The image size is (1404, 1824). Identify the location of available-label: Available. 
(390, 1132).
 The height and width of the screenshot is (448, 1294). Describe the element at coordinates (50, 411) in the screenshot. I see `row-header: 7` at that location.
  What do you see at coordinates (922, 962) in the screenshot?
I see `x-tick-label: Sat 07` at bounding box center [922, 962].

--------------------

◆ WHAT YOU SHOULD DO ◆
Pick out each line of the data above that contains the word "location", and copy those lines.

◆ REPLY ◆
The image size is (1404, 1824). Identify the location of available-label: Available. 
 The height and width of the screenshot is (448, 1294). Describe the element at coordinates (50, 411) in the screenshot. I see `row-header: 7` at that location.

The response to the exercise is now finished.